=== Source passage ===

Wednesday, April 23, 2008

The F117A Swan Song, the Fall of the Belgrade Embassy...and China Rising

On April 22 (Earth Day!), the Los Angeles Times reported on the”secret retirement send-off” of the last of the F117A Stealth fighters, “those mysterious aircraft that revolutionized aerial warfare”.

The Times article is a competent piece of triumphalist milspeak including the inevitable handwringing over southern California's shrinking aerospace industry.

But there's a lot more to the story of the F117A.

The F117A was stealthy, but it wasn't all that stealthy. A Serbian anti-aircraft battery shot one down, apparently using obsolete Russian radar.

And it wasn't that secret.

Russia (which had originally developed the mathematics for stealth geometry) got pieces of the downed F117A to study.

The Chinese probably did too.

As a result, it's been speculated the F117A's stealth technology was sufficiently compromised that its deployment in South Korea was cancelled and it had to be retired prematurely in favor of the F22A Raptor.

And Chinese possession of Stealth wreckage is still the most likely explanation for one of the formative events in the creation of China's current geopolitical and military mindset: the US bombing of the Chinese embassy in Belgrade.

A more complete story of the F117A would probably go like this:

Every year on March 27 the 250th Anti-Aircraft Battalion, now part of the Serbian Air Force, holds a raucous party. The main event occurs when a large cake bedecked with candles is rolled out. On the top is a rendering of an F-117A Nighthawk in chocolate. At precisely 8:42 pm, the exact time of the shootdown, the first slice is cut—through the port wing, which is the one severed by the SAM barrage.

=== Data shown ===

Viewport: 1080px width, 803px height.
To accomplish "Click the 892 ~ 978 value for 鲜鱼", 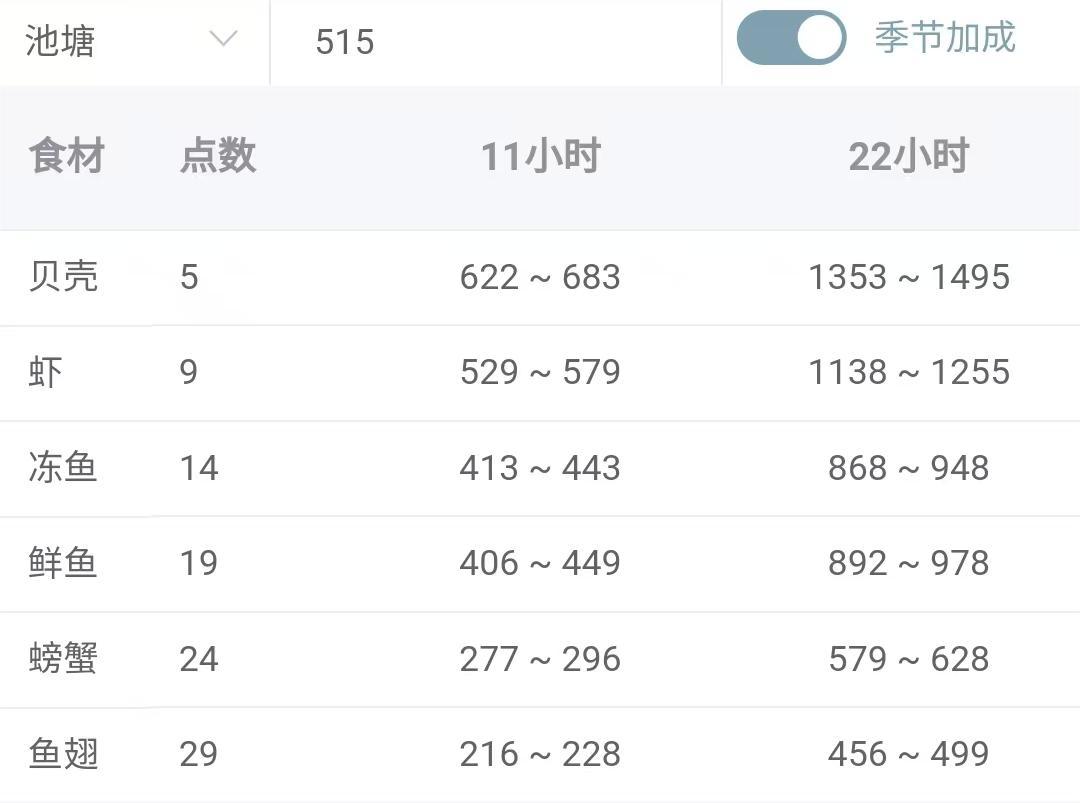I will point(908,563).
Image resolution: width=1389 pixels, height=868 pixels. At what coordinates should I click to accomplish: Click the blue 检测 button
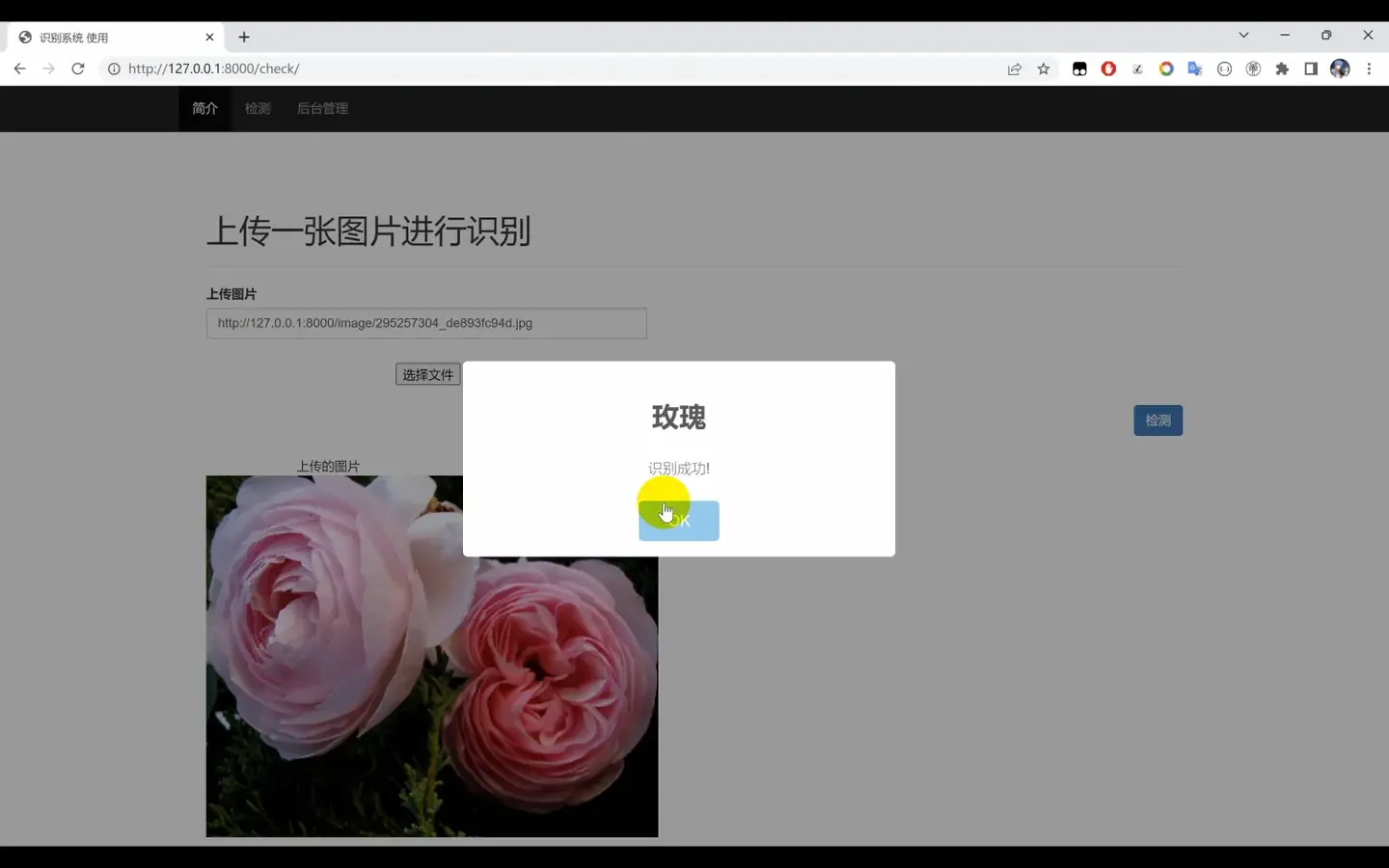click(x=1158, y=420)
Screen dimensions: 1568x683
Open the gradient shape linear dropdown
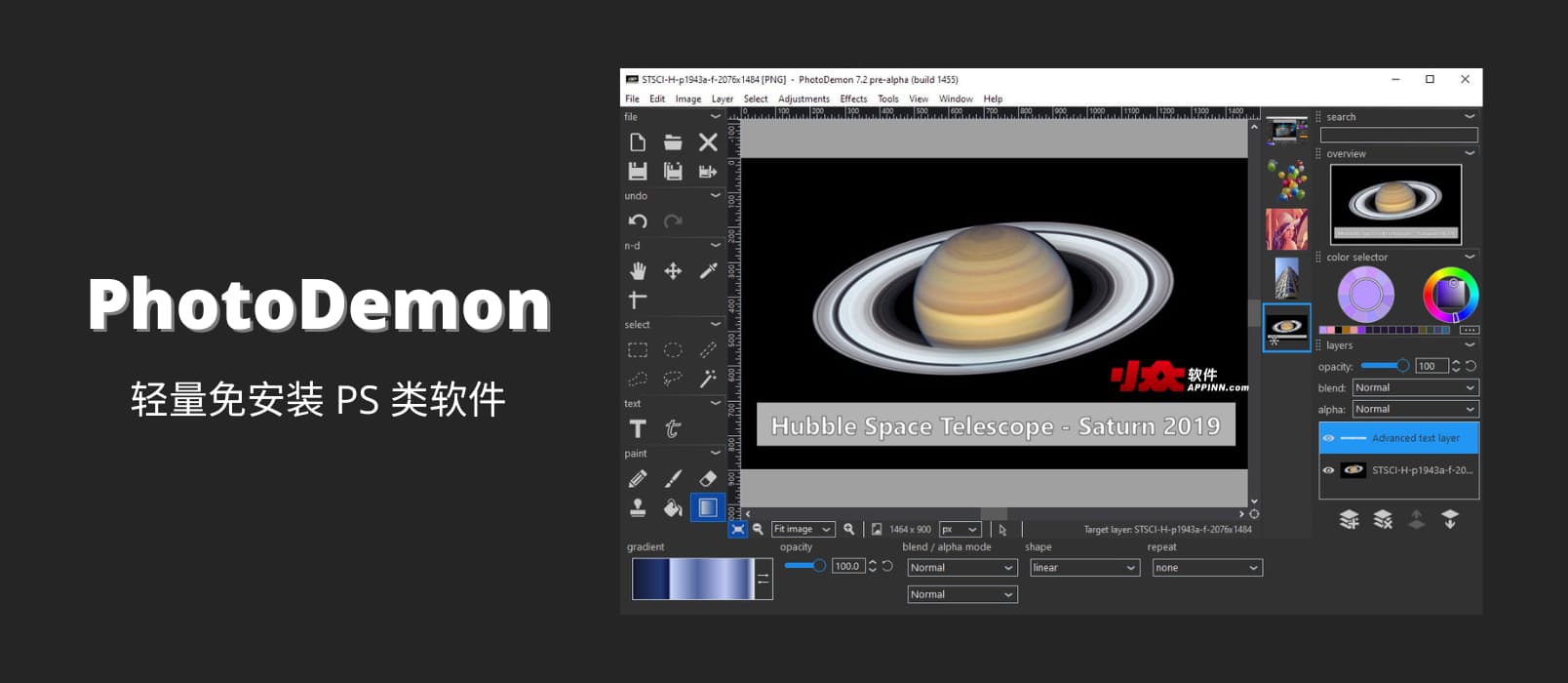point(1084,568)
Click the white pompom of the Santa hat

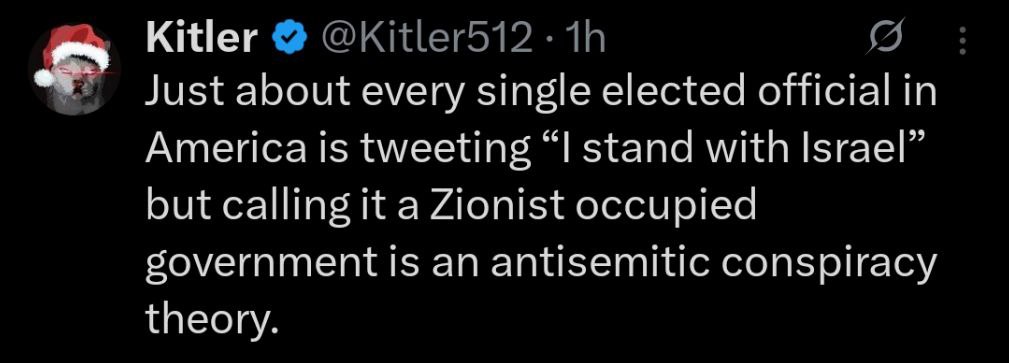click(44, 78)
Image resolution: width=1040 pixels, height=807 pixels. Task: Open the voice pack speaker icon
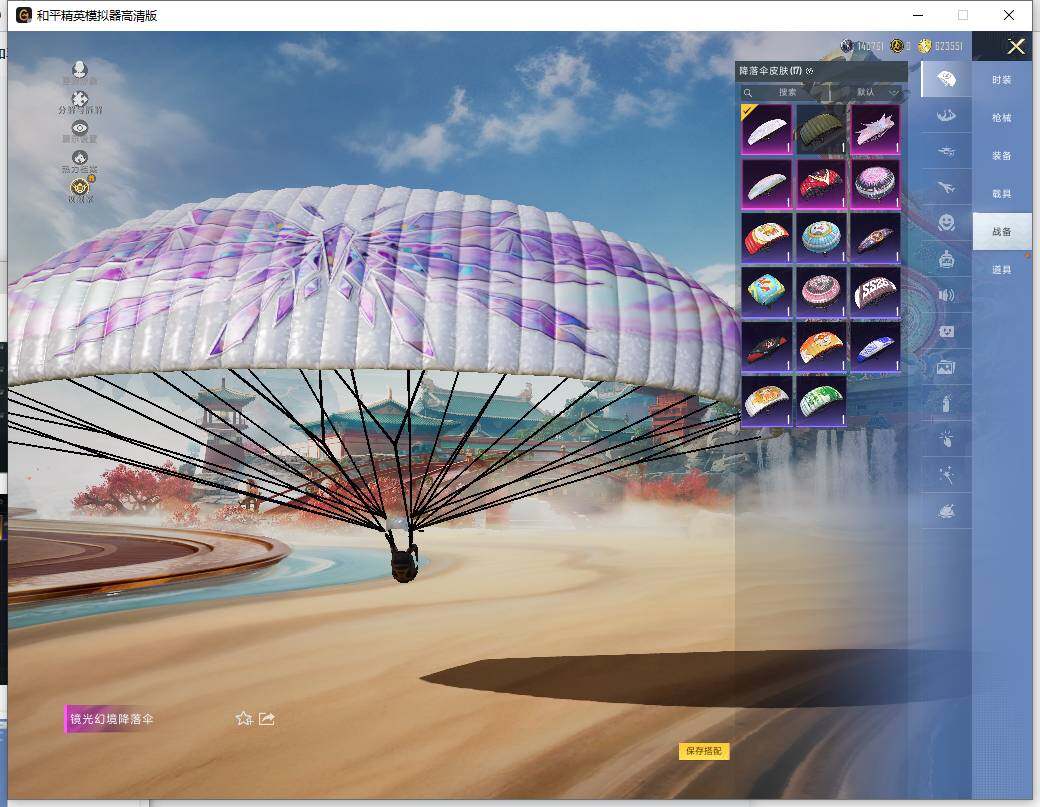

===

### Complete the following
[1] According to the F117A post, at what time does the Serbian battalion cut the first slice of the cake?
[2] Reproduce everything in the F117A post from "And Chinese possession" down to "the SAM barrage.".

### Written responses
[1] At precisely 8:42 pm, the exact time of the shootdown.

[2]
And Chinese possession of Stealth wreckage is still the most likely explanation for one of the formative events in the creation of China's current geopolitical and military mindset: the US bombing of the Chinese embassy in Belgrade.

A more complete story of the F117A would probably go like this:

Every year on March 27 the 250th Anti-Aircraft Battalion, now part of the Serbian Air Force, holds a raucous party. The main event occurs when a large cake bedecked with candles is rolled out. On the top is a rendering of an F-117A Nighthawk in chocolate. At precisely 8:42 pm, the exact time of the shootdown, the first slice is cut—through the port wing, which is the one severed by the SAM barrage.